A heavily illustrated comparative study of artifacts and architecture from three historically linked regions

Material Culture in Anglo-America examines the extent to which regions project cultural identities through the material forms of objects, buildings, and constructed environments. Utilizing more than 130 illustrations and essays by scholars representing a variety of disciplines, this volume explores the material constitution of the West Indies, Carolina lowcountry, and Chesapeake Tidewater—three historically related regions that shared strong likenesses in culture, commerce, and political development in the colonial through antebellum eras, yet also cultivated the distinctive regional flair with which they are now associated. Without reducing regionality to iconic signatures of place, the essays in this volume explore broadly the built and crafted artifacts that define and confine cultural identity in these geographic areas, locating regionality in the distinctive uses of objects as well as in their design and creation.

The contributors—an impressive and international array of historical archeologists, art historians, literary historians, museum curators, social historians, geographers, and historians of material culture—combine theoretical reflections on the poetics of representative material culture with empirical studies of how things were made and put to use in specific locales. They argue that there was a "presence of place" in the built environments of these regions but that boundaries were imprecise. The essays illustrate how the material culture of urban and rural settings interpenetrated each other and discuss the complications of class, race, religion, and settler culture within developing regions to reveal how all of these factors influenced the richness of crafted artifacts. The study is further grounded in several striking case studies that dramatically demonstrate how constructed things can embody communal self-understanding while still participating in an overarching transatlantic cultural community. In addition to Shields, the contributors are Benjamin L. Carp, Bernard L. Herman, Paul E. Hoffman, Laura Croghan Kamoie, Eric Klingelhofer, Roger Leech, Carl Lounsbury, Maurie D. McInnis, Matthew Mulcahy, R. C. Nash, Louis P. Nelson, Paula Stone Reed, Jeffrey H. Richards, Natalie Zacek, and Martha A. Zierden.

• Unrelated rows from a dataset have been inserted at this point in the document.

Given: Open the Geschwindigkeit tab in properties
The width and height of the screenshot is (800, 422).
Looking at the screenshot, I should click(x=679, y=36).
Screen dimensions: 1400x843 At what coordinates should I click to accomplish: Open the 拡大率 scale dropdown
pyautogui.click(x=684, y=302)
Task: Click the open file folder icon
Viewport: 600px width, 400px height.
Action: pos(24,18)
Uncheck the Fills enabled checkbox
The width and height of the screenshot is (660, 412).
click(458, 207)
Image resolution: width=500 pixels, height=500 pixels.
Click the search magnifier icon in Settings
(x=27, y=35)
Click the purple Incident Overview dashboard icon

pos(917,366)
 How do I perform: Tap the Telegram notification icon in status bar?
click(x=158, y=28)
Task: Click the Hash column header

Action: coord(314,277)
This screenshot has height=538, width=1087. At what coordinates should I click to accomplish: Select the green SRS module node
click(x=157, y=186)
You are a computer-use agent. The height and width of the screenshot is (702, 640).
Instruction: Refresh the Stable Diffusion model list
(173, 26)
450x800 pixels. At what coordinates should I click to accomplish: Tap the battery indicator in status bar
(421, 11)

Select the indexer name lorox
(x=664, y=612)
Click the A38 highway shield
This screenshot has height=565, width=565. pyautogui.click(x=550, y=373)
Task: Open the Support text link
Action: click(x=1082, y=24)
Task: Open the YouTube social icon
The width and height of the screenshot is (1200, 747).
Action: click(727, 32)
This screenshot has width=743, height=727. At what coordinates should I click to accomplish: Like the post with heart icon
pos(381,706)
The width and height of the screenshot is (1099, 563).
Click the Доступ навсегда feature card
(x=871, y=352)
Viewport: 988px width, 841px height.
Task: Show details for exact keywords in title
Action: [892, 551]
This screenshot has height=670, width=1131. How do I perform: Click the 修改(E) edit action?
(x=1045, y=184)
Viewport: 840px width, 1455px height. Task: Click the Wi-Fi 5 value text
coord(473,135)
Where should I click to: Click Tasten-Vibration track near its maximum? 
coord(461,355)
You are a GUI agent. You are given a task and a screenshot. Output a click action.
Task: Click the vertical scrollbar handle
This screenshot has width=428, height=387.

David S. Shields is the McClintock Professor of Southern Letters in the Departments of English and History at the University of South Carolina, editor of the journal Early American Literature, and director of the Southern Texts Society. He is the editor of American Poetry: The Seventeenth and Eighteenth Centuries in the Library of America series and the author of Civil Tongues and Polite Letters in British America and Oracles of Empire: Poetry, Politics, and Commerce in British America, 1690–1750.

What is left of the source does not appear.